And other daft reasons the economy grew.
Chris Giles has a predictably thorough look at the state of the UK economy. Asking whether the recovery is strong or fragile, he zeroes in on the key question; it “depends partly on why it grew so strongly in 2013 when even the most optimistic thought the UK economy would expand below its historic average pace.”
Let us remind ourselves what we thought at Budget 2013, and how much things have changed by Budget 2014.
For the current year, we are trying to explain £63bn of extra NGDP. This is an extra £1000 of spending for every man, woman and child in the UK. It is a lot to explain!

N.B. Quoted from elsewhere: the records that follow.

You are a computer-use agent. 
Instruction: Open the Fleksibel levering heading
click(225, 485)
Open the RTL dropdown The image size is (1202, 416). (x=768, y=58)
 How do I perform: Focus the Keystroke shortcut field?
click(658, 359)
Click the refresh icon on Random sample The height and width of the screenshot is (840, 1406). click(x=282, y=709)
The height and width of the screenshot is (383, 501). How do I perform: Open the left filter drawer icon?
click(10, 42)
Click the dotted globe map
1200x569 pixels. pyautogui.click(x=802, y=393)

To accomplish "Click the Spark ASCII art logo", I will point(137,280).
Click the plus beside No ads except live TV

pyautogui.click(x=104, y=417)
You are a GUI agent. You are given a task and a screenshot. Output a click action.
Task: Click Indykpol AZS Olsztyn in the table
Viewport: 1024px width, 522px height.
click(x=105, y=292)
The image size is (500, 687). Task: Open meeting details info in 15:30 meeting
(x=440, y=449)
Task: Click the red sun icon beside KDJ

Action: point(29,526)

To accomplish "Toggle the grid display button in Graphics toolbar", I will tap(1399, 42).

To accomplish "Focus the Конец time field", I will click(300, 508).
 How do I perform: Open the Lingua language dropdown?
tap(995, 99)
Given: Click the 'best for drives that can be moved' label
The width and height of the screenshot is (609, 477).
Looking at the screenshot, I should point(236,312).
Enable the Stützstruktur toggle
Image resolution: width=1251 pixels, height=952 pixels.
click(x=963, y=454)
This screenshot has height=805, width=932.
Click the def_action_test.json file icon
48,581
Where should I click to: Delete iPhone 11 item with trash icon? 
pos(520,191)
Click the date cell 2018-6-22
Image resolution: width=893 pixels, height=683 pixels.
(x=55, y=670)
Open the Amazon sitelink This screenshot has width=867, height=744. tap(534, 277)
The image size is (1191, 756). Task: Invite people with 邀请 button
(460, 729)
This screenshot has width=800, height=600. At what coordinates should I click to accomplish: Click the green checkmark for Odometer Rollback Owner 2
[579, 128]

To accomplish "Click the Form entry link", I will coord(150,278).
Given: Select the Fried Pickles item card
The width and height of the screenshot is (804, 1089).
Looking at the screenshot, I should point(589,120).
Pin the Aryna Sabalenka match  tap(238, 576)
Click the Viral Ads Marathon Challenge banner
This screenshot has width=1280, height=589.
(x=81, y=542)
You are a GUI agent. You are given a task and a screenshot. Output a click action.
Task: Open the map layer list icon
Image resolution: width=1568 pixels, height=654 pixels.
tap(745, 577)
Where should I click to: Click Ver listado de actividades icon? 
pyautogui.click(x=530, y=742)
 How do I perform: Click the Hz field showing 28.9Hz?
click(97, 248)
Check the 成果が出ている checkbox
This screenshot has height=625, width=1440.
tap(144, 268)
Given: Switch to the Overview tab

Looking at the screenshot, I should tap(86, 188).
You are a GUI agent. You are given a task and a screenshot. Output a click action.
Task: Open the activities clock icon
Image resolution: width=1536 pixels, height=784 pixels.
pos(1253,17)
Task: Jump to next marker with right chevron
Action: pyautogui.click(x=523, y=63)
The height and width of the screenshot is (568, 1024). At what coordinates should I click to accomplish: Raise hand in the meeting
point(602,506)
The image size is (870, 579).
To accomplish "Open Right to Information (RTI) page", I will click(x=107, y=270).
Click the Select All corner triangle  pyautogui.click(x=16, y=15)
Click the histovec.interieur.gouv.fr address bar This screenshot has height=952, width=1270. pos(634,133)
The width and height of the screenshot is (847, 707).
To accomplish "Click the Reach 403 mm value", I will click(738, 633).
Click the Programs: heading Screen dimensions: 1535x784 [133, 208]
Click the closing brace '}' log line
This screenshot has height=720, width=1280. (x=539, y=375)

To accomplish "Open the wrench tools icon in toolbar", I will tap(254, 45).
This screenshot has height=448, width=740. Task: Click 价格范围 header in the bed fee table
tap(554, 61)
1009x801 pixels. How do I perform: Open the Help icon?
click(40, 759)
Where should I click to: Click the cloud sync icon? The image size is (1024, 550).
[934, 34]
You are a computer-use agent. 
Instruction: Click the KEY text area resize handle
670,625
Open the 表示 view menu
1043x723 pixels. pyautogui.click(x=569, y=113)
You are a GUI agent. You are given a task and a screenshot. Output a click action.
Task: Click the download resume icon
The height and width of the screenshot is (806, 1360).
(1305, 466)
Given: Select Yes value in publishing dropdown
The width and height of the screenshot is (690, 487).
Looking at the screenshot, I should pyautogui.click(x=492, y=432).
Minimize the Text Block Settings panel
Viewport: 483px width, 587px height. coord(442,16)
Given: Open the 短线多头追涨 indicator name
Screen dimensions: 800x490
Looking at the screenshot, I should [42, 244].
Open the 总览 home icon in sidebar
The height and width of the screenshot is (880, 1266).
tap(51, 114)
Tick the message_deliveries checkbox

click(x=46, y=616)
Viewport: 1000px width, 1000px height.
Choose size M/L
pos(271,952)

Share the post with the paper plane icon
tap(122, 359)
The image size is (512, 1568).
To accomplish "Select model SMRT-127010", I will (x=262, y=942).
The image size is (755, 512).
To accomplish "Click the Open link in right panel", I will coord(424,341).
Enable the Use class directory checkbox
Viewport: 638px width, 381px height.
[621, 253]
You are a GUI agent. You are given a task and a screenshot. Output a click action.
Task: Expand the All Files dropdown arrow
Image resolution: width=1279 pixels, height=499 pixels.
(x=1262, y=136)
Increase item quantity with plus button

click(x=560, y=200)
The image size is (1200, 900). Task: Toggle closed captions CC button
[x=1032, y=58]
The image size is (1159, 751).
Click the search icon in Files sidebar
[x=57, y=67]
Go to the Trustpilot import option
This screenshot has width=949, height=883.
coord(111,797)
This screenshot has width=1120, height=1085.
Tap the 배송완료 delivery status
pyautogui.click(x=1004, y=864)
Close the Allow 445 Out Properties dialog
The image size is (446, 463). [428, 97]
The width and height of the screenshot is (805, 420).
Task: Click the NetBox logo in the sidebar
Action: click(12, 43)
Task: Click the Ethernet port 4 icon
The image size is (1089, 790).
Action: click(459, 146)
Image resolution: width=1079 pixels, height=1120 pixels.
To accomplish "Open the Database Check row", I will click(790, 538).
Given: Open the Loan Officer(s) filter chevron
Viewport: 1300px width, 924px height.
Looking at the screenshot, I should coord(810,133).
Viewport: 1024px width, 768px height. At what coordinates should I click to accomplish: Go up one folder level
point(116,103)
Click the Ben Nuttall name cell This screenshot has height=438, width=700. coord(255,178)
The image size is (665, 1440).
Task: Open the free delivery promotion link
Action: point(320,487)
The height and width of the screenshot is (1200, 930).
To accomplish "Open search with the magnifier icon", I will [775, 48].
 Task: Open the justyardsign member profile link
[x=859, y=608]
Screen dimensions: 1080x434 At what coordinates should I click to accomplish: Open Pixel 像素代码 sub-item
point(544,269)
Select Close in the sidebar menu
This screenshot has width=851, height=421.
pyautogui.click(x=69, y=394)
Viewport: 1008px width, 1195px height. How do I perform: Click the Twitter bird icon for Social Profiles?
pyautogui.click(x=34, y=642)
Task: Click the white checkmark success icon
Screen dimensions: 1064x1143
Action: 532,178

Pointing this out makes obvious how weak some of the typical explanations offered must be. Weale’s “It must have been confidence” is a classic non-explanation: confidence as that residual term that explains everything not hitherto predicted. Why were they confident? Did we just need to sit weakly waiting for confidence to return? One Coalition narrative is that “Confidence” is crucially linked to faith in the fiscal plans. But that sits uneasily with the way this chart fell downwards in autumn 2010 (source: GFK, Savills):
What I really dislike about a general reliance on “confidence” is how powerless or tautological it leaves the macro policy making process. I had to listen, silently cringing, as really rather important people who should know better intoned around polished tables about how a well run Olympics would give Britain a Boost, and everyone would rally round. Forget the Confidence Fairy, here was its juiced up quadrennial cousin, the Olympic Confidence Fairy, arrived just in time to work with a team of Underpants Gnomes to cheer us on.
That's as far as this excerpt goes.